Opioid consumption dropped in UK but increased globally, says study
Sales of opioid analgesics in the UK fell between 2015 and 2019 despite an overall global increase, according to a wide-ranging study that revealed disparities in the ability of different countries to access the drugs.
Researchers from the UCL School of Pharmacy looked a database of opioid analgesic sales in 66 countries and regions during that period across the retail and hospital sector and found worldwide sales rose from 27.52 milligram morphine equivalent (MME) per 1000 inhabitants per day to 29.51 MME per 1000/day.
In the UK however, it dropped from 706.81 MME per 1000/day in 2015 to 638.72 in 2019. In Ireland, it increased from 372.26 to 417.14. The study was published in The Lancet and the data was supplied by IQVIA.
There was a general reduction in consumption in North America and Oceania but annual increases in South America, eastern Europe, Asia and western and central Europe.
The US saw a drop from 1331.99 to 737.51 which was surprising given its well documented national struggle with opioid addiction.
The study found that in some countries such as Kazakhstan, there was low opioid consumption despite the high cancer death rate or prevalence of the disease which the researchers said could “indicate potentially inadequate access to opioid analgesics as essential pain control.”
In 2019, consumption of the drugs ranged from 0.01 to 5.40 in 17 countries and regions that had the lowest rates even though some of them had high income levels as well as cancer death rates.
“We found that while there is some improvement in a lot of countries, there are still concerningly low rates of opioid use in large parts of the world, even in numerous middle-income countries,” said Dr Wallis Lau, the study’s lead author.
“Opioids have been listed by the World Health Organization as an essential class of medicine for acute pain, cancer-related pain, and palliative care since 1977, so it is troubling that in many parts of the world, people are unable to access this medicine. There is an urgent need to tackle the global gap in opioid access.

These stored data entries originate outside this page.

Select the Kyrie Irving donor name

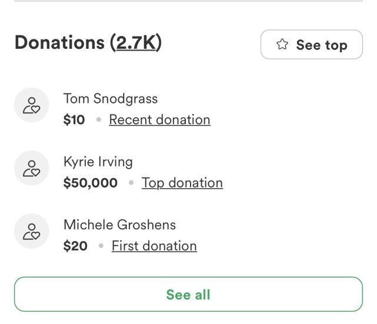pyautogui.click(x=98, y=162)
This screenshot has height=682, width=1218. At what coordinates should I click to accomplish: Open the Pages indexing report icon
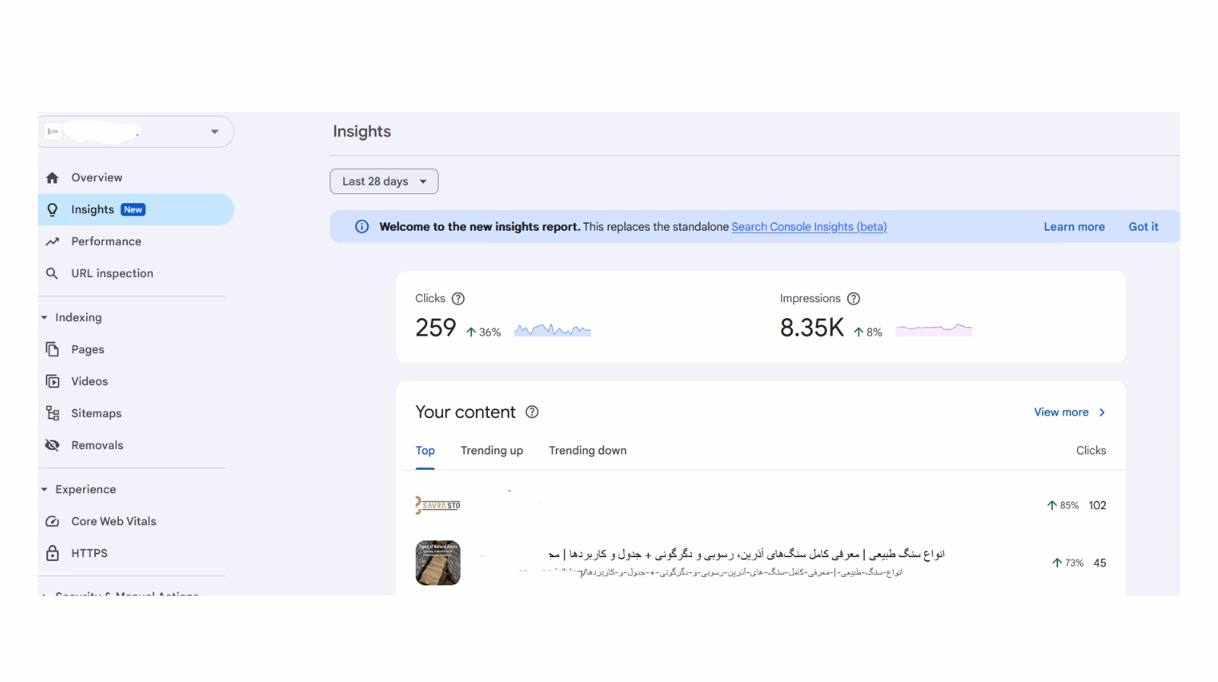click(52, 349)
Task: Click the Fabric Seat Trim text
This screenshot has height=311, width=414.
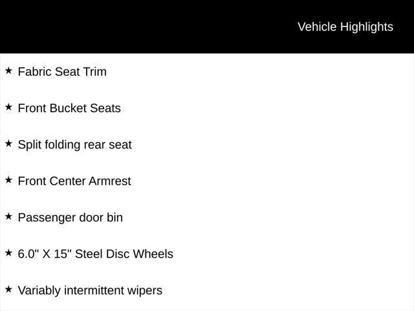Action: 62,72
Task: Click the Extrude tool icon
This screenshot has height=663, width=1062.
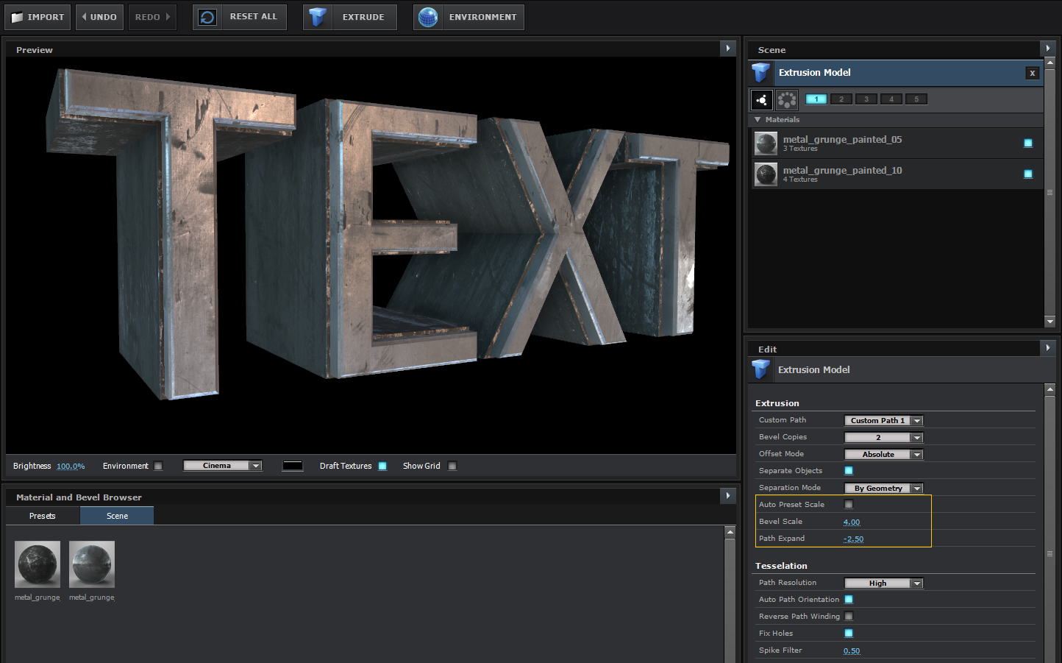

“Some countries have low opioid analgesic consumption despite a high cancer prevalence, which could suggest inadequate access to opioid analgesics as much-needed pain control.”
Joint senior author professor Ian Wong said the findings reinforced “the need to recognise palliative care and pain relief as a global public health priority.”
But he warned it was important to avoid opioid misuse and overprescribing in countries where there is good access to opioids so patients are not “undertreated.”
Opioid use in some African and South American countries was less than one-tenth of one per cent of the rates in wealthy North American and European countries as well as Australia.
However, researchers said the drop in opioid use across North America was probably down to efforts to reduce inappropriate prescribing. That, the study said, has seen the likes of Switzerland, Germany and Spain surpass the US in sales of opioids.